◆ Source excerpt

::::::::

MPQ Archives

MPQ file format

MoPaQ archive format on Wiki

Justin Olbrantz (Quantam) and Jean-Francois Roy (BahamutZERO) have written a more detailed description of MPQ format. It can be found on Devklog.com.

General layout of a MPQ file

General layout of a MPQ file is the following:

Data before the MPQ archive itself
(optional)
MPQ Archive doesn't have to begin at the begin of the file. Installation packages or patch executables usually contain the MPQ archive appended at the end of the installer, which is an EXE file. If the MPQ doesn't start at offset 0, it has to start at an offset aligned to 512 (0x200) bytes.
MPQ User Data
(optional)
In StormLib, MPQ User Data is represented by TMPQUserData structure, described later. MPQ User Data are optional, and is commonly used in custom maps for Starcraft II. If MPQ User Data header is present, it contains an offset, from where the MPQ header should be searched.
MPQ Header
(required)
MPQ Header is described by the TMPQHeader structure in StormLib. Size of the header depends on version of MPQ:
  • For MPQ format version 1, size of the MPQ header is 32 (0x20) bytes.
  • For MPQ format version 2, size of the MPQ header is 44 (0x2C) bytes.
  • For MPQ format version 3, size of the MPQ header must be greater or equal to 44 (0x2C) bytes.
  • For MPQ format version 4, size of the MPQ header is 208 (0xD0) bytes.

::::::::

◆ Record extracts
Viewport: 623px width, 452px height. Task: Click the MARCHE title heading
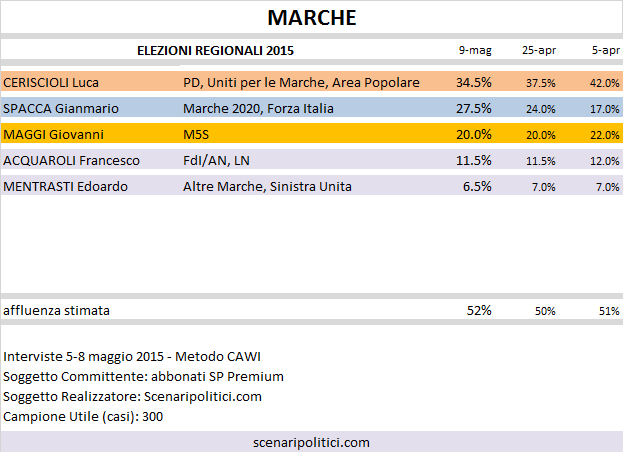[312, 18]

::::::::

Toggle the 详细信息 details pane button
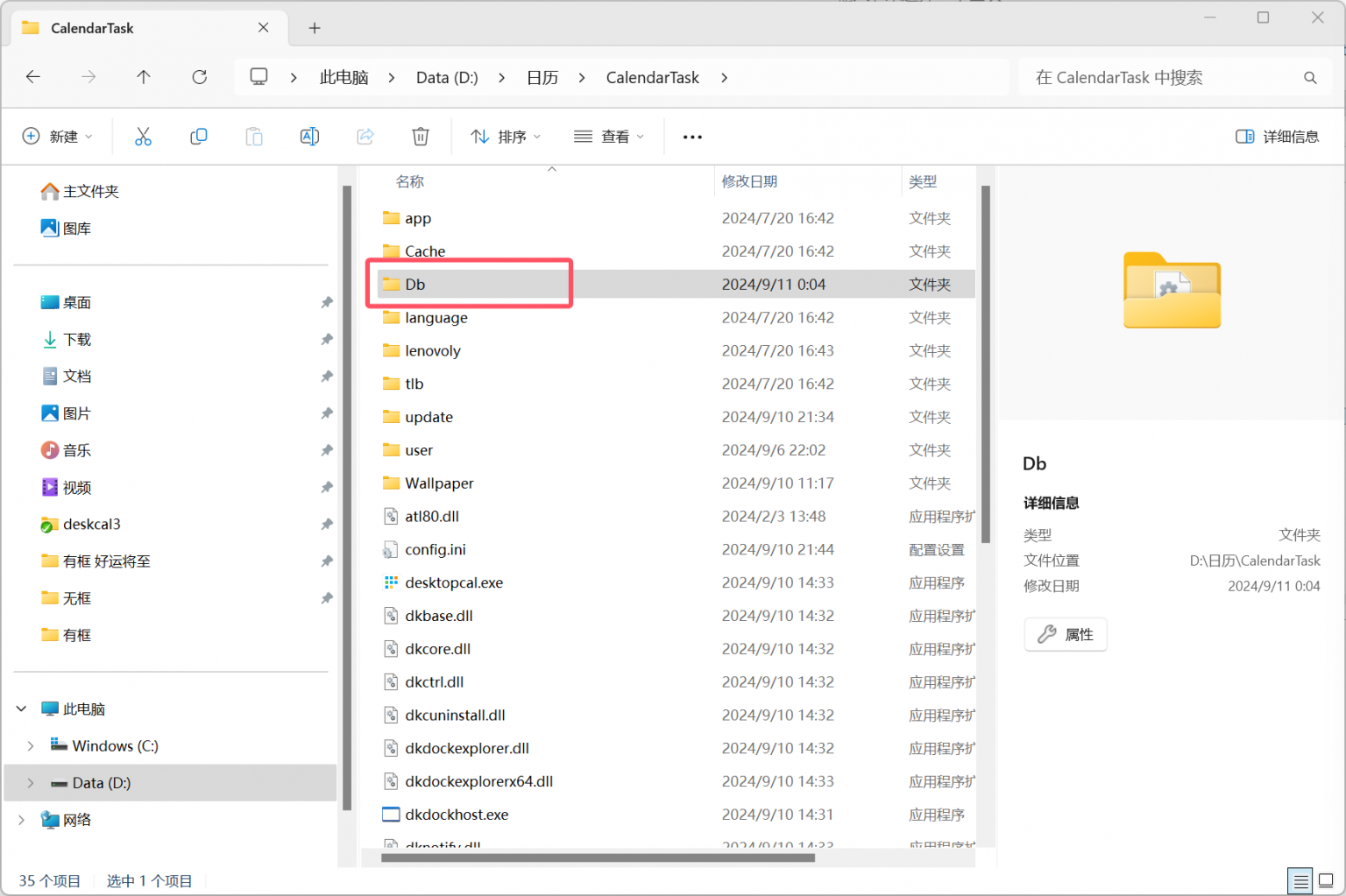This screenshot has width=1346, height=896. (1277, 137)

::::::::

Answer these questions from the MPQ file format text.
(a) If an MPQ archive does not begin at offset 0, to what byte alignment must its starting offset conform?
(b) Which StormLib structure represents MPQ User Data?
(c) How large is the MPQ header for format version 4?

◆ Solution for this task
(a) It must start at an offset aligned to 512 (0x200) bytes.
(b) The TMPQUserData structure.
(c) 208 (0xD0) bytes.